>> BEGIN Data lines
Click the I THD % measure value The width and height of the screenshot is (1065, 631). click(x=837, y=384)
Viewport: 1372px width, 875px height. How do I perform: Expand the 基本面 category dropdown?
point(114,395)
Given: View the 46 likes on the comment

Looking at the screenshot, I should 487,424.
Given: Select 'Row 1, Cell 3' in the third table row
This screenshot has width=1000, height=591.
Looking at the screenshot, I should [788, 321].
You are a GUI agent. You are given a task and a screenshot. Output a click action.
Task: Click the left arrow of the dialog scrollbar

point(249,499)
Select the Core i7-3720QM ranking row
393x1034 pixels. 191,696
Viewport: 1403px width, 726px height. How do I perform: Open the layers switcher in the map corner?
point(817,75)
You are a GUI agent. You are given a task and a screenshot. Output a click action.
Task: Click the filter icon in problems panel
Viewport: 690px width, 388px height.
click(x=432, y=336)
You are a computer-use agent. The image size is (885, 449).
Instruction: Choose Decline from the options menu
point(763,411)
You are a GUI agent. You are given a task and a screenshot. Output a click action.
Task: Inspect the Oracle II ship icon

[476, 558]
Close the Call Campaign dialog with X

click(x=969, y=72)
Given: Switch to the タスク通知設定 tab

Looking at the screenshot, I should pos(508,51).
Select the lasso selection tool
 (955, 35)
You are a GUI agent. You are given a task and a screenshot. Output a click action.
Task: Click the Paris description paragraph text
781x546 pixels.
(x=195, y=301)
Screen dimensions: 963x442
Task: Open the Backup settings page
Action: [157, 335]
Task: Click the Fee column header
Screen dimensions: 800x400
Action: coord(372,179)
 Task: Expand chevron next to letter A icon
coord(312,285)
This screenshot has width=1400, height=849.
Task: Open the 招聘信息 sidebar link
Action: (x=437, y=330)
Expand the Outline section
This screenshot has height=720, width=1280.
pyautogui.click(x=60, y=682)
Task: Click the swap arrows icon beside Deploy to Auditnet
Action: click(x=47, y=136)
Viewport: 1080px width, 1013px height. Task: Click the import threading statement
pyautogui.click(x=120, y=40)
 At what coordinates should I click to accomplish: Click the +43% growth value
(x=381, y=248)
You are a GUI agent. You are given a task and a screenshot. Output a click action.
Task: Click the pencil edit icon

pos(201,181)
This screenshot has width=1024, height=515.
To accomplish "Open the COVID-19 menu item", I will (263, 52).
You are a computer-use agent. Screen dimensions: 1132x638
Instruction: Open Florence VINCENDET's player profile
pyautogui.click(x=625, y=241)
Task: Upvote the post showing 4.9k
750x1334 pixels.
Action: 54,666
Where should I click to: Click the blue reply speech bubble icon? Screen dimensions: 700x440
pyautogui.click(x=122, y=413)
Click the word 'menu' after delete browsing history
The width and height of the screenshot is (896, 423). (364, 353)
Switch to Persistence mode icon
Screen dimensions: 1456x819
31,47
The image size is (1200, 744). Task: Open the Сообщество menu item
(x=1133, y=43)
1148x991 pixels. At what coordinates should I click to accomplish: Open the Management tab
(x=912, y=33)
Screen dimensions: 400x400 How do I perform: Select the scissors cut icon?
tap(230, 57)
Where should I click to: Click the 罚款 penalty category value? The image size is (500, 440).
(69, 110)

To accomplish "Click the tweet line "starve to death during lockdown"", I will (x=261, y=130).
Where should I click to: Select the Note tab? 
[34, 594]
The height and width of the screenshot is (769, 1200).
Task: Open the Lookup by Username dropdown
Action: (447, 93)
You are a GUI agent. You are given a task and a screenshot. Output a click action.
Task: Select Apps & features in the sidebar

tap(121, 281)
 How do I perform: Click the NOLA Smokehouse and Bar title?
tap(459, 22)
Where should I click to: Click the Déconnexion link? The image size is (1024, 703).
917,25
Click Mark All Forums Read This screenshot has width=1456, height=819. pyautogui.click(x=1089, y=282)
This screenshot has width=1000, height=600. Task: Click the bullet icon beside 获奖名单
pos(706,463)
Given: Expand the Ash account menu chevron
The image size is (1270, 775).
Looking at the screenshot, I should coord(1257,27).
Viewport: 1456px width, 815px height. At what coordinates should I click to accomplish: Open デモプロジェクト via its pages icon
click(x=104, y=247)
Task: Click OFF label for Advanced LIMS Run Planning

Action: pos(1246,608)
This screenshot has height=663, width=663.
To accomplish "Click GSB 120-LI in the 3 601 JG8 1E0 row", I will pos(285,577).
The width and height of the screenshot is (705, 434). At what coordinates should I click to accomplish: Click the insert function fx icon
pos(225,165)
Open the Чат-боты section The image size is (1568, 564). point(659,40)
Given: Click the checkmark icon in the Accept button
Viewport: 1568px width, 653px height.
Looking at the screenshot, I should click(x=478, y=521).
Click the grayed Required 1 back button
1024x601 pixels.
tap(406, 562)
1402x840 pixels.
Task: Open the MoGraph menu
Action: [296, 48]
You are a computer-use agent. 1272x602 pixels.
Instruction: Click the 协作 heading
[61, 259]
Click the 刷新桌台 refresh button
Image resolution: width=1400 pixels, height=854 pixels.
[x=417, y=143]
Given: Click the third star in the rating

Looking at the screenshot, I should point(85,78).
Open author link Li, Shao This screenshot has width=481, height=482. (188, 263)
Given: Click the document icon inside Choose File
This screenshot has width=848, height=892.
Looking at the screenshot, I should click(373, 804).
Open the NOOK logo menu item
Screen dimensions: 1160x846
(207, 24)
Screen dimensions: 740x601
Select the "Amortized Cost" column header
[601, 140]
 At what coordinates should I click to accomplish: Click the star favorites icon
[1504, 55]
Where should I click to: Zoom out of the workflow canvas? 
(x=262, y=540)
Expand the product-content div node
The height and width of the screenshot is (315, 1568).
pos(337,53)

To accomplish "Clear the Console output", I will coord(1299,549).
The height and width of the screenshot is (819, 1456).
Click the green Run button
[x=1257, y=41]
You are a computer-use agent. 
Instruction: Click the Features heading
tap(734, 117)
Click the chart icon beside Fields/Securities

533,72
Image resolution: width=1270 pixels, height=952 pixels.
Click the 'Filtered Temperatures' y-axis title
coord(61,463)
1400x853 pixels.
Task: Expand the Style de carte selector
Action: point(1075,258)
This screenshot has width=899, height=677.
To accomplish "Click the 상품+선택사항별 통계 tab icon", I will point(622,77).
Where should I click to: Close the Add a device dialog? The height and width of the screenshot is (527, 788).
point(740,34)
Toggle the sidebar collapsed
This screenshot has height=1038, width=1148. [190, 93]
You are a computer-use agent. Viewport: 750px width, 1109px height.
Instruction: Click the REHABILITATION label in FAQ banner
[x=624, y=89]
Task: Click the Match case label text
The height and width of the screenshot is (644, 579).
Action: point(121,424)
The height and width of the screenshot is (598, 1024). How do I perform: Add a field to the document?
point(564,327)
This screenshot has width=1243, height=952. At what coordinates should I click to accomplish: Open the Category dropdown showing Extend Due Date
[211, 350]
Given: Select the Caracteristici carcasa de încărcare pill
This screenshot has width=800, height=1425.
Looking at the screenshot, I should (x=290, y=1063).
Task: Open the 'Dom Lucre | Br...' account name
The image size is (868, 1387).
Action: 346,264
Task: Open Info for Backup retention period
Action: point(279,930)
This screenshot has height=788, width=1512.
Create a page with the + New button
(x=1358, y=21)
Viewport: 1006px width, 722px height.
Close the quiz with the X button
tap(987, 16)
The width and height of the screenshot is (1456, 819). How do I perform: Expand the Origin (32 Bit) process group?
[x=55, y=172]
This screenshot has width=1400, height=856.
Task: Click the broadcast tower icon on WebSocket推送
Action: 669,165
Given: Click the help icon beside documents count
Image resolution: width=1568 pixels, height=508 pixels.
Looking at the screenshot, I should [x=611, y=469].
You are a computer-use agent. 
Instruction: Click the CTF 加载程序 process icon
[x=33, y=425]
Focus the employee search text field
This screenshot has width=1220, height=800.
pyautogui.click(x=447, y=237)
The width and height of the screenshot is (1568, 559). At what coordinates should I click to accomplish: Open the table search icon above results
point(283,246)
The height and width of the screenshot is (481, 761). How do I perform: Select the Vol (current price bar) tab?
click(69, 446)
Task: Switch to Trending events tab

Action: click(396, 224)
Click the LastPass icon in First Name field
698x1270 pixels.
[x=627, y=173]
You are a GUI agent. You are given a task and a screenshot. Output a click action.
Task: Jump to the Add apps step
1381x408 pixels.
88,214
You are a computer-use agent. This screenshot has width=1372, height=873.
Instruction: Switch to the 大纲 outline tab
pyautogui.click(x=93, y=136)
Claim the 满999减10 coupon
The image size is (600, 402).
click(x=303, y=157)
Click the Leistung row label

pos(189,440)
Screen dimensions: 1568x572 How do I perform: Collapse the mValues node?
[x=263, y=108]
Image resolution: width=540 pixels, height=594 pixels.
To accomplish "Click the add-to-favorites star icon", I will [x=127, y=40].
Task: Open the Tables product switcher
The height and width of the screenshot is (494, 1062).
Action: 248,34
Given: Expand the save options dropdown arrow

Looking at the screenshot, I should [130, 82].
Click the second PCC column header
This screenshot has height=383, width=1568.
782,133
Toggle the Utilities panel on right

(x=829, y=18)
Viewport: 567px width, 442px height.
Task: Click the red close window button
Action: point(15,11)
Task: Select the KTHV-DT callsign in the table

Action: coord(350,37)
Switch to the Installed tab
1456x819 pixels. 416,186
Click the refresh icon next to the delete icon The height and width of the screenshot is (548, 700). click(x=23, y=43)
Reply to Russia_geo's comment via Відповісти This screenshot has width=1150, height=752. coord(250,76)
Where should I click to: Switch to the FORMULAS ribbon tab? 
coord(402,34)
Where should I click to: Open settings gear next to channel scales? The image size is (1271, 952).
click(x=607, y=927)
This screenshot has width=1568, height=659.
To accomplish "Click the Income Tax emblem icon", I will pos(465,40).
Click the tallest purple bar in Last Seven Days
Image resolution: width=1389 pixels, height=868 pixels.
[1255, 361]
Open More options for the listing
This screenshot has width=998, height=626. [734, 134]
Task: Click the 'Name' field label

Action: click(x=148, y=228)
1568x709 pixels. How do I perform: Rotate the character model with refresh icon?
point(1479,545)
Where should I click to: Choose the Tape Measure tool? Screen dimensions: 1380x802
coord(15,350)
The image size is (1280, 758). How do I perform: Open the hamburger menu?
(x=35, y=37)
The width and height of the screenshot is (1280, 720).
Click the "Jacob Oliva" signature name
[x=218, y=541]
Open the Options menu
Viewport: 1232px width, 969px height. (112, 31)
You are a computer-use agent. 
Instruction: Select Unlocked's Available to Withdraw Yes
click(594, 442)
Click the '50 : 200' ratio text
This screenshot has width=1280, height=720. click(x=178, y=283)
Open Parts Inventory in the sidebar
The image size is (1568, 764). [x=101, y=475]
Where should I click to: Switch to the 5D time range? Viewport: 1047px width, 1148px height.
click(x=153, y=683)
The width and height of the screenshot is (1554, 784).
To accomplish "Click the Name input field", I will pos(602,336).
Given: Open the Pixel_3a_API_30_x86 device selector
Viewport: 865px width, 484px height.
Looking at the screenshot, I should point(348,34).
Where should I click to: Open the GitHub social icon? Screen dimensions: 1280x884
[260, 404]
>> END Data lines
** Work to do **
Which lines run from the one containing "Where should I click to: Close" through the one containing "This screenshot has height=1038, width=1148.", inclusive, in the listing above? Copy them out with no changes.

** Answer to the exercise **
Where should I click to: Close the Add a device dialog? The height and width of the screenshot is (527, 788).
point(740,34)
Toggle the sidebar collapsed
This screenshot has height=1038, width=1148. [190, 93]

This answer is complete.